In making payment, you acknowledge and agree that you are not relying on being able to Use the Services beyond the Subscription Term or on the availability of any future enhancements or upgrades.
If you fail to pay any fees on time, DEW reserves the right, in addition to taking any other action at law or equity, to suspend or terminate the applicable Services. If you add Users during a Subscription Term,
such subscriptions will be billed at the then-current rate listed in the Pricing for your Services plan and shall be co-termed through the end of the applicable Subscription Term. If you make any purchases through
a reseller (“Reseller”), you owe payment to the Reseller as agreed between you and the Reseller, but you acknowledge that we may terminate your right to Use the Services if we do not receive our corresponding
payment from the Reseller.
- Force Majeure
Neither party shall be liable for any failure to perform under this Agreement when such failure is due to causes beyond that party’s reasonable control, including, but not limited to, acts of
state or governmental authorities, acts of terrorism, natural catastrophe, fire, storm, flood, earthquakes, accident, strikes and prolonged shortage of energy. In the event of such delay, the date of delivery
or time for completion shall be extended by a period of time reasonably necessary to overcome the effect of any such delay.
- Severability
The parties recognize the uncertainty of the law with respect to certain provisions of this Agreement and expressly stipulate that this Agreement shall be construed in a manner that renders its
provisions valid and enforceable to the maximum extent possible under applicable law.
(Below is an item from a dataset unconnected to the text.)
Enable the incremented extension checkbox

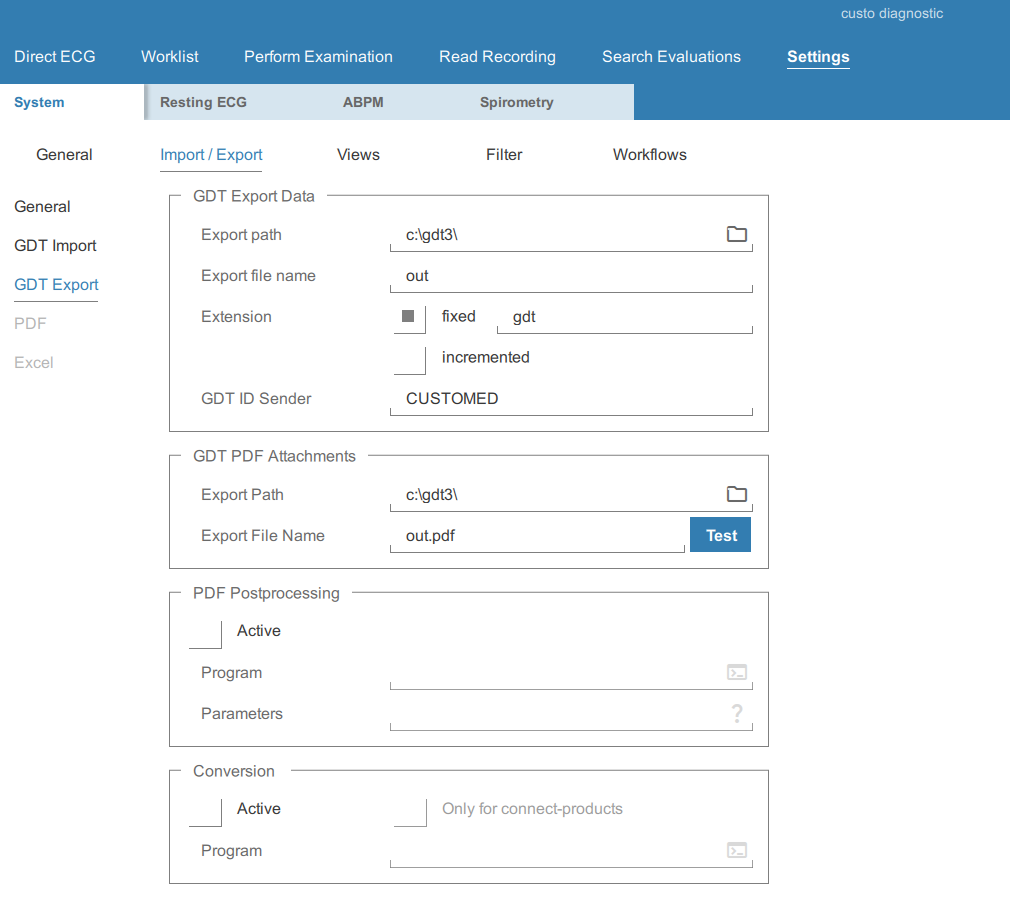[409, 358]
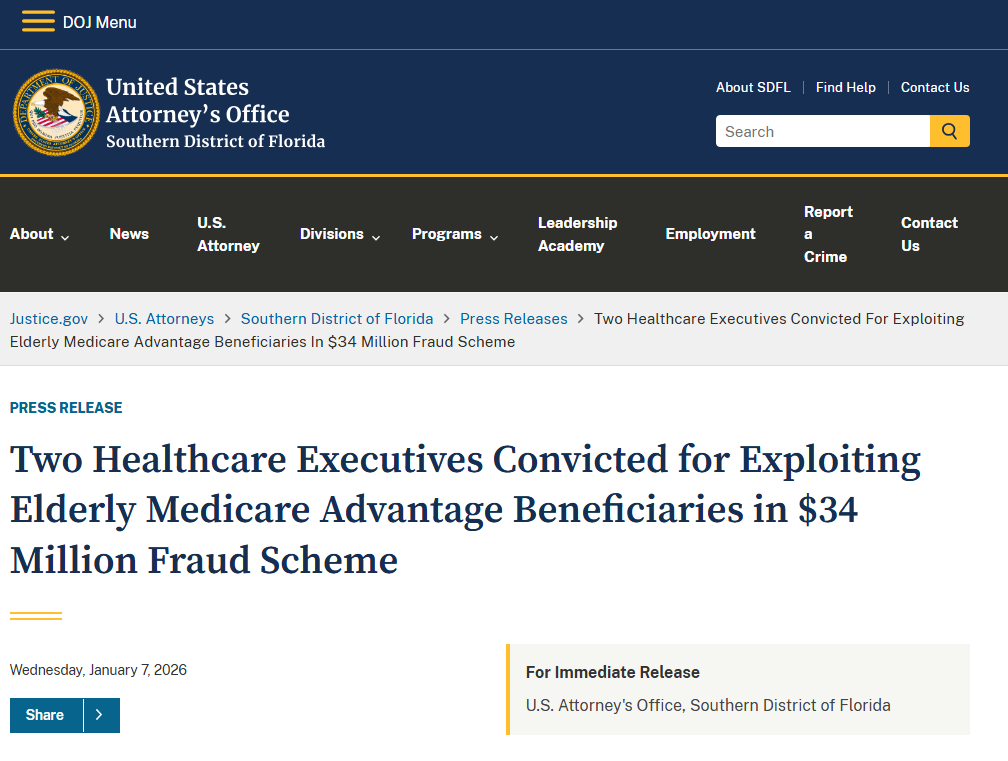Click the About SDFL link

tap(753, 88)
To the extent that any provisions of this Agreement are determined by a court of competent jurisdiction to be invalid or
unenforceable, such provisions shall be deleted from this Agreement or modified so as to make them enforceable and the validity and enforceability of the remainder of such provisions and of this Agreement shall
be unaffected.
- Amendment
DEW may unilaterally amend these terms, or any exhibit, schedule, or appendix of this agreement by publishing the change on the website as well as notifying Users in form of a Pop-Up 1 month prior
to such change coming into effect.
- Governing Law And Dispute Resolution
This Agreement shall be construed and enforced in accordance with the applicable laws of India without reference to that body of law governing conflicts of law. The jurisdiction
body alone shall have the jurisdiction to resolve any dispute arising out of these Terms or the use of the Services. Any dispute or difference whatsoever arising between the parties out of or relating to the
construction, meaning, scope operation or effect of this contract or the validity or the breach thereof shall be settled by arbitration in accordance with the Rules of Arbitration of the Indian Council of Arbitration
and the award made in pursuance thereof shall be binding on the parties.